Also this week, our friends at the independent label VCI Entertainment have managed to bring a couple of important films photographed by the great, eccentric cinematographer John Alton back from the pale and fuzzy realms of public domain. Though neither would be mistaken for a first generation print, they look vastly better than they have in decades.

VCI’s new “Classic Film Noir Volume 3″ offers the unbridled Alton stylishness of the Gothic thriller “The Amazing Mr. X” (aka “The Spiritualist,” 1948) directed by Bernard Vorhaus, as well as Anthony Mann’s droll “Reign of Terror” (aka, “The Black Book,” 1949, shown above), which finds three of the great visual stylists of classical Hollywood — Mann, Alton and the production designer William Cameron Menzies — collaborating on a noirish, labyrinthine vision of revolutionary Paris, all the more impressive for having been achieved on a Poverty Row budget.

More details in your Sunday New York Times.

97 comments to New DVDs: “The Robe” and John Alton

  • Kent Jones

    Alex, I will stick with “entirely” because of mise-en-scène. What does “racketting” mean?

    As for ROAD TO PERDITION, I don’t remember the shot in question. I remember many other shots, no doubt equally beautiful in your eyes, and it was shot by one of the greatest DPs who ever stepped behind a camera. But I think it’s a genuinely terrible movie, without qualification. The talents of the people involved only seemed to magnify the inanity.

  • Kent Jones

    To be a little clearer, it’s the term “mise-en-scène” that prompted me to amplify “different” with “entirely.”

  • skelly

    Yes Dodworth looks great (and to clarify I didn’t mean to imply that the non-Toland lensed Wyler films are less visually impressive; just, perhaps, less distinctive…though I’m a very big Wyler fan and tend to attempt to prop up the rep of any of his films including his allegedly lesser ones). Kent’s reference to Rudolph Mate and the discussion re visual style of a director vs. that of a cinematographer makes me wonder what happens when a lone time DP becomes a director. I admittedly (though with little real scrutiny) can’t find much of a link or consistency in visual style of Rudolph Mate directed films – like the 3 of his 1950 efforts I’ve managed to see (BRANDED, UNION STATION and D.O.A.).
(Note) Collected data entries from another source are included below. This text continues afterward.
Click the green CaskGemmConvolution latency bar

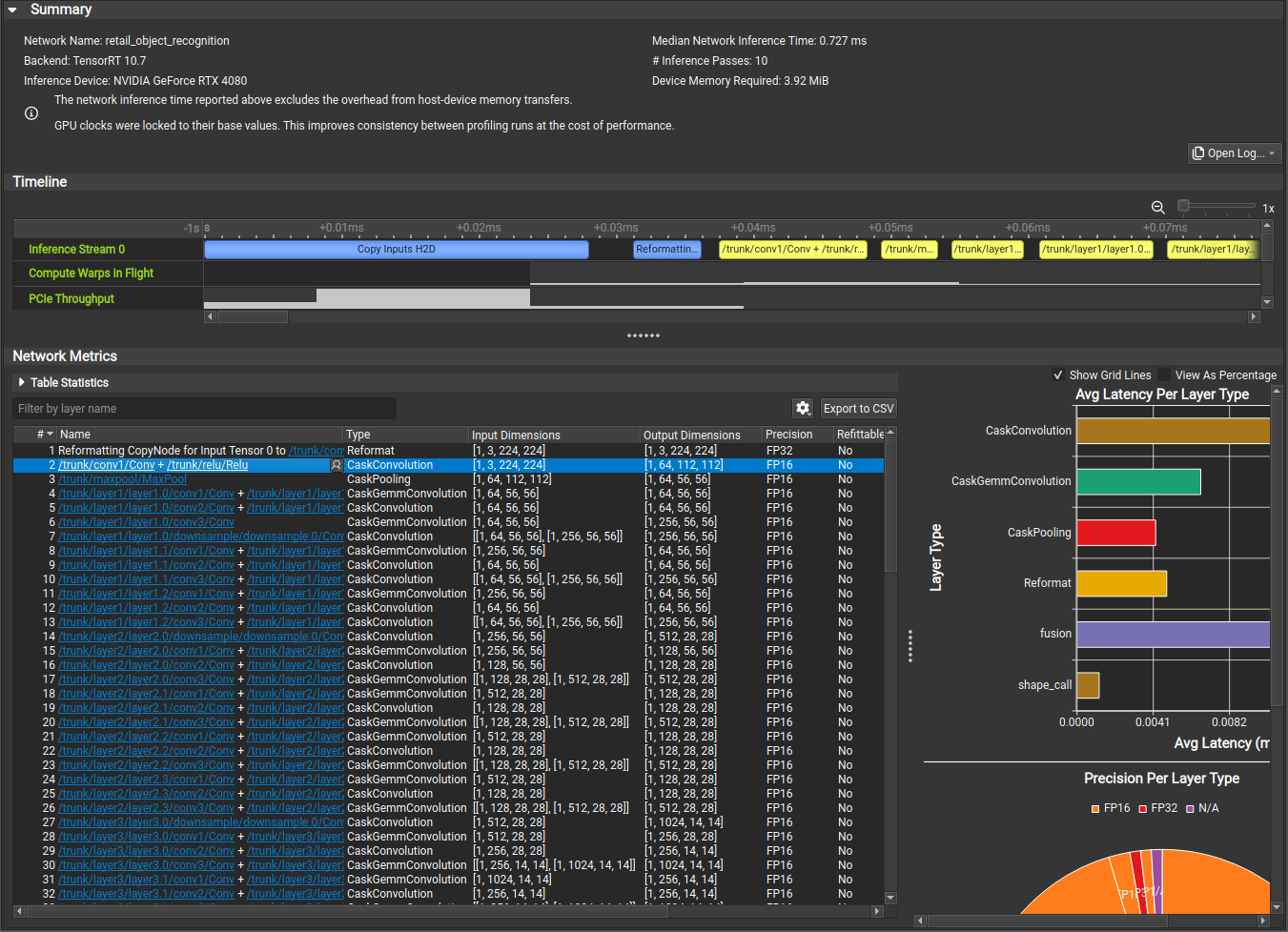coord(1137,481)
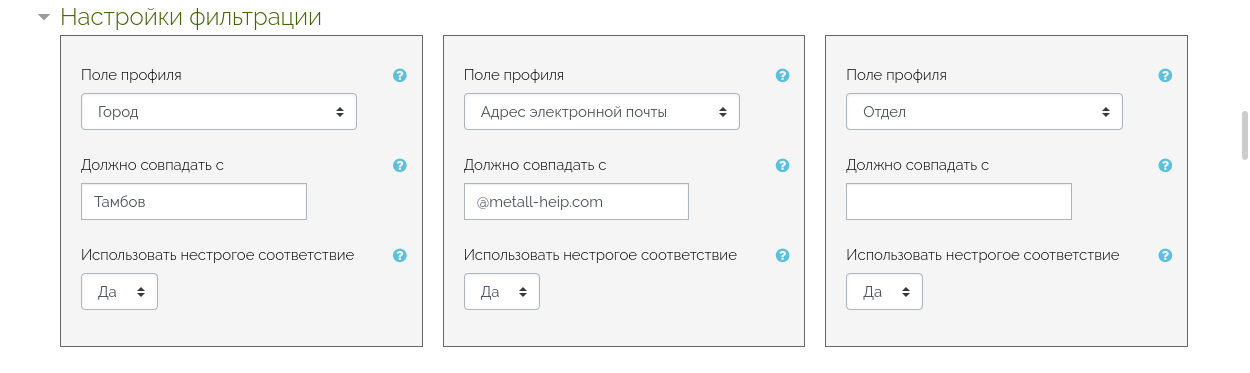Collapse the Настройки фильтрации section
The width and height of the screenshot is (1250, 373).
[44, 17]
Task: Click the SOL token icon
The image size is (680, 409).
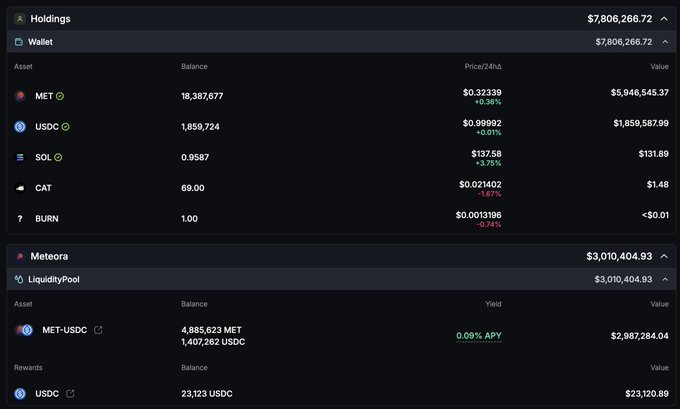Action: click(x=20, y=157)
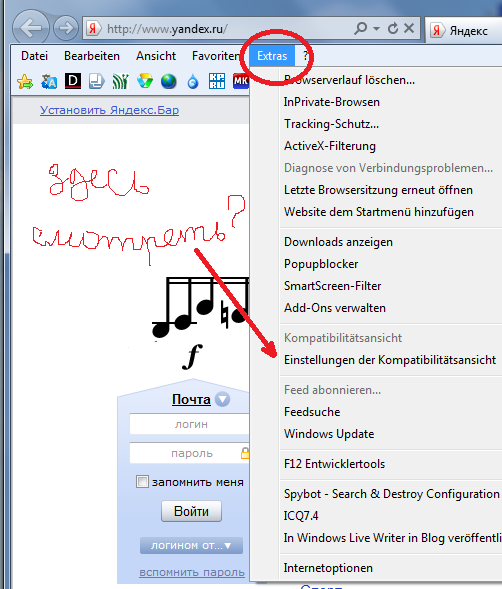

    What’s the biggest name DP that’s made a successful transition to director? Lee Garmes didn’t last long (though I do like ANGELS OVER BROADWAY).
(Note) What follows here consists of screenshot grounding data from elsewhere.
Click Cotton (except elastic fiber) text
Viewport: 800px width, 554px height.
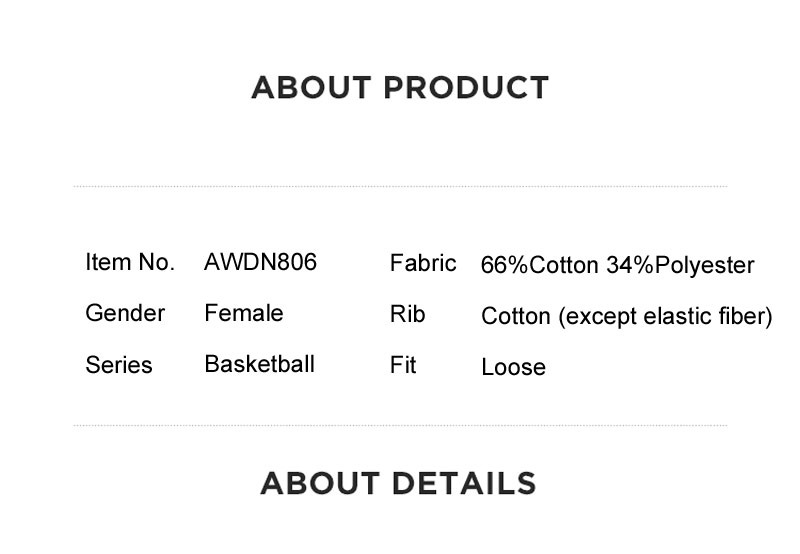click(627, 317)
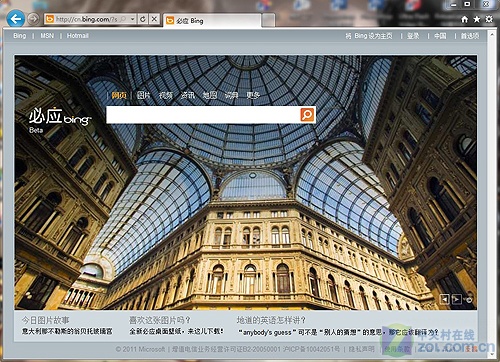
Task: Expand the address bar dropdown arrow
Action: pos(132,19)
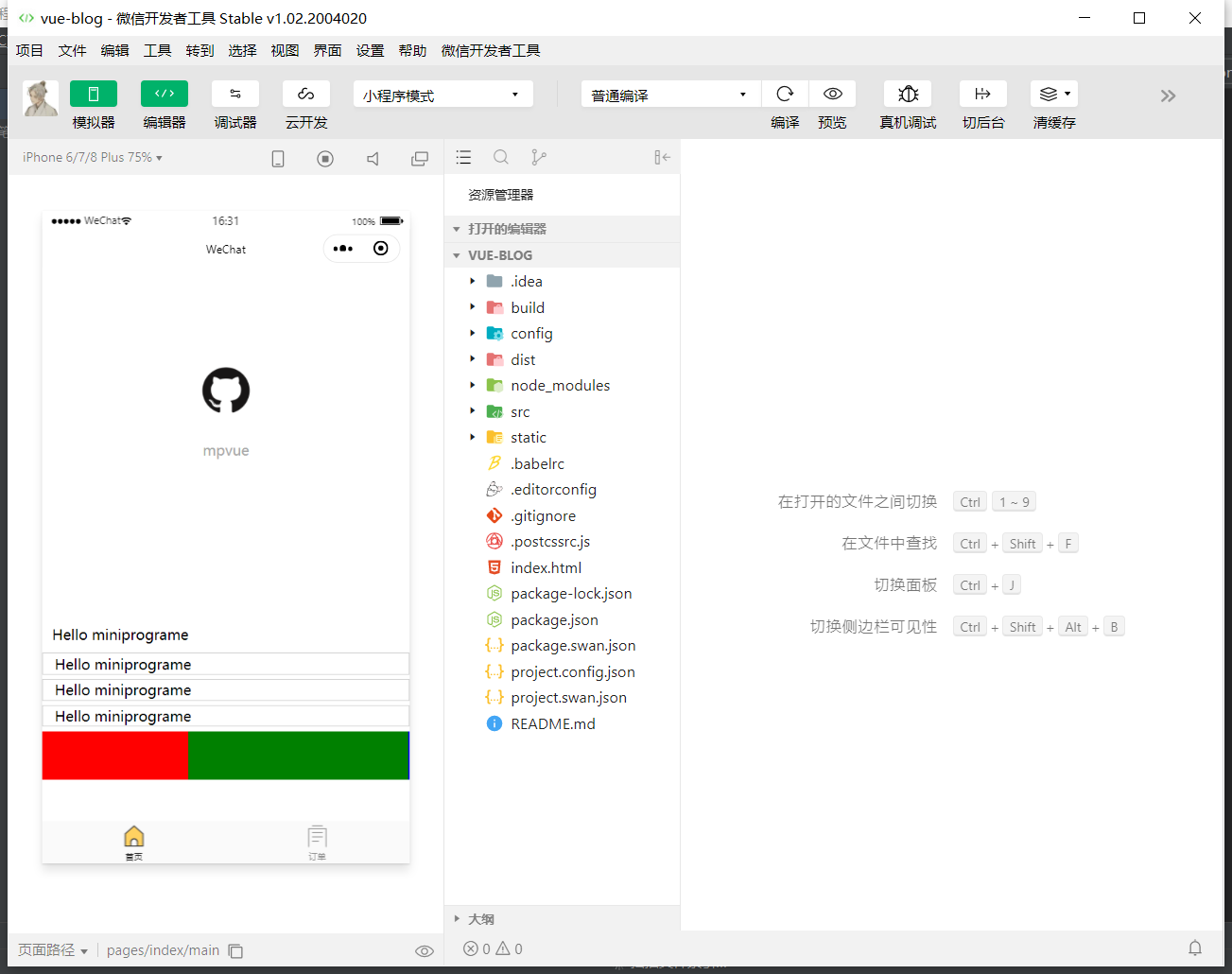Image resolution: width=1232 pixels, height=974 pixels.
Task: Open the 工具 menu
Action: [157, 50]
    p.s. I’m also in the ROAD TO PERDITION nice-looking bad movie camp

  • nicolas saada

    “makes me wonder what happens when a lone time DP becomes a director.”
    Depends: Nicolas Roeg, Jack Cardiff, Barry Sonnenfeld. I like Mate’s DOA as much as UNION STATION.
    Kent, i would agree with you as to films that look great and are plain silly. WATCHMEN is a milestone.
    Great films that don’t look great : some Fassbinder films, some late Pasolini, possibly some other Italian films.
    The name of a dp on a credit can sometimes wet my cinephile’s appetite. But not for long.
    I think that both Mann and Orson Welles had a terrific sense of space and that came from their background in theatre. If the lighting of some of the post-Alton Mann films can sometimes be a little less sophisticated (only a little less: SIDE STREET is beautiful), the films are still extremely solid in terms of framing. “Framing” is really part of “mise en scène” as it also determines the acting and of course the editing. Richard Fleischer remained consistent through the years, so did Nicholas Ray, Orson Welles. Hitchcock is another example of a filmmaker with such a solid visual style that almost any dp could fit in his style. But his partnership with robert Burks is outstanding. I saw another film photographed by Burks, Felix Feist TOMMOROW IS ANOTHER DAY. It’s an extraordinaty little film, extremely well paced and shot. Has anybodu seen it lately ?

  • alex hicks

    Sorry, Kent, “bracketting” –perhaps more common than real world independence and easier than orthogonalizing.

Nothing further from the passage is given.